The New Academic Street: Campus Store interview was shot at RMIT in collaboration with Fair Trade clothing brand etiko. This post is a reflection on the process.
The Pre-Production process of this was generally well-organised. Communication was positive and one member of the crew was involved in timetabling, schedules and communications. I talk about the importance of a centralised production organiser in this post. I went in expecting to be less involved in the Pre-Production, but learned a lot about the importance of rapport-building and timely communications from my involvement. Even made some friends of the participants!
An important lesson was preparation prior to the interviews. As in the Vox Pops project, we had an idea of what to ask and were eager to question, allowing the interview to be open and natural. We probably had more information about this subject and actually had some great, succedsful interviews. However, they are almost impossible to organise for Post-Production, because there is no structure. Also, some of these interviews were very long. Which is great for rapport-building, but troublesome for people’s timetables and Post-Production review/organisation. This is where a little interview preparation would have been handy.

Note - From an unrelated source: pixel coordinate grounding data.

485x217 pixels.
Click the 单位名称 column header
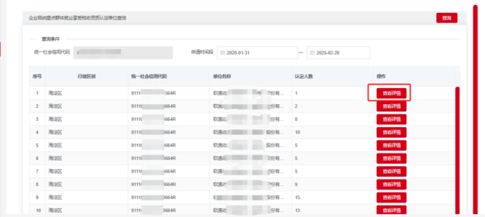(222, 76)
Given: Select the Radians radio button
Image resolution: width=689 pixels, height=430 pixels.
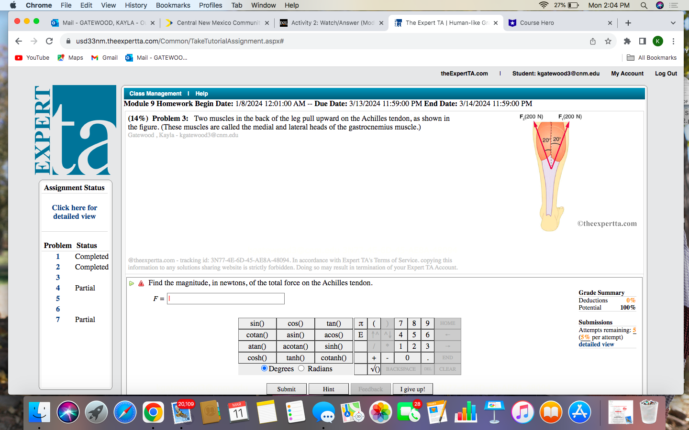Looking at the screenshot, I should (x=301, y=368).
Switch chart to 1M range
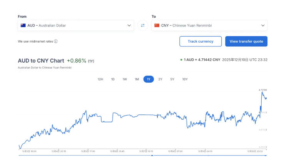Viewport: 289px width, 164px height. 137,79
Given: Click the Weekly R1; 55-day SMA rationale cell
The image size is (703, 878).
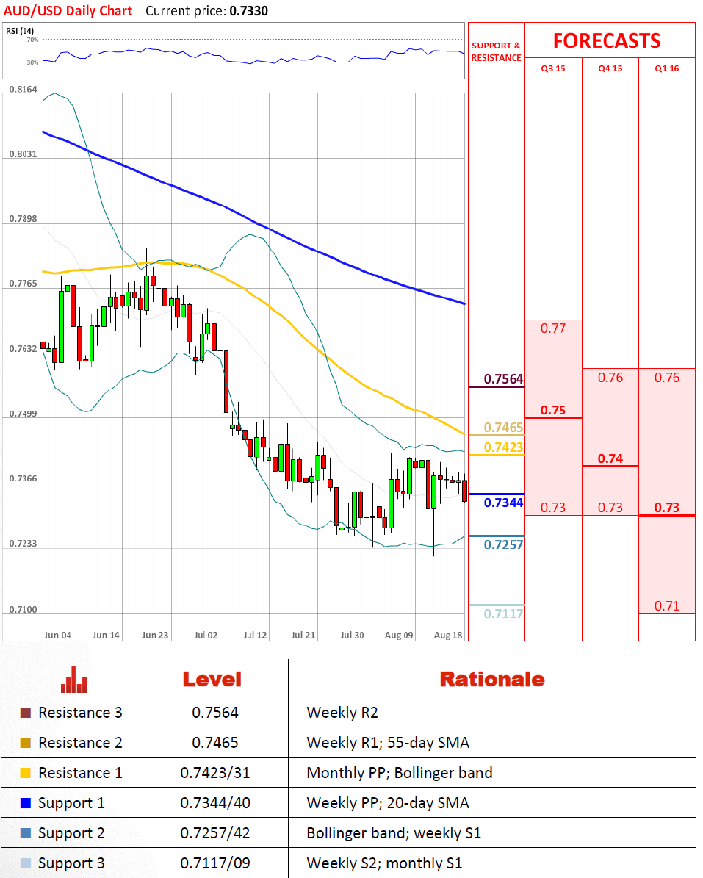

Going into the interviews, I had a fairly good feeling about our ability to discuss the subject at hand (The RMIT Campus Store’s Fair Trade Certification) and to get some interesting answers. This was definitely achieved. The issues that arose were, as previously mentioned, a lack of structure and some very long interviews. These are both not absolute nightmares, but something with which to find a balance.
One aspect that needs work is making interviewees comfortable on camera. Some were very, noticeably, nervous. This made them fumble their words and use a lot of paralanguage. Perhaps there is a need for more time taken with the camera set up and the participant in position, to simply converse and make them comfortable, before the interview officially begins. Perhaps there should be no official transition into the interview, simply a warm-up conversation which eventually becomes the interview. Kind of like a doctor distracting someone who is receiving an injection!
One participant was enormously boring. The subject matter was important, however. Using techniques such as recording an interview on foot, perhaps while being shown something they are passionate, seemed to work in gettin a little more emotion out of this participant, but this is something to exercise in the future.
We had some major issues with backlight and white balance in one fo the interviews. We had used a reflector in the shoot and thought we had white balanced correctly. This was clearly a poor judgment, and more attention needs to be paid here. It was practically unfixable in post. The audio was generally good, one interview it may have been a little low. There was also some grain in some of the footage, the Gain must have been set too high.
There is some framing which could have been nicer. I’m not crazy about the mirror in the back of the interview with Marie Luckhurst, it seems awkward and makes her positioning look off, also.
All of these details point to two things: practice and attention. These are two areas to work on in the future.
The edit was a fairly smooth process. The project was very well organised, with separate bins for each participant, sequences, audio, merged files, adjustments, titles etc. Using individual sequences to divide the questions of each interview was helpful in the final arrangements.
I am not entirely happy with the colour grading, however other aspects of this worked quite well. I like the music, but I think the track is actually not completely quantized at the beginning. That’s very problematic! I will look into other music to address this, or could perhaps reach out to the artist and ask them about it/if they have similar tracks.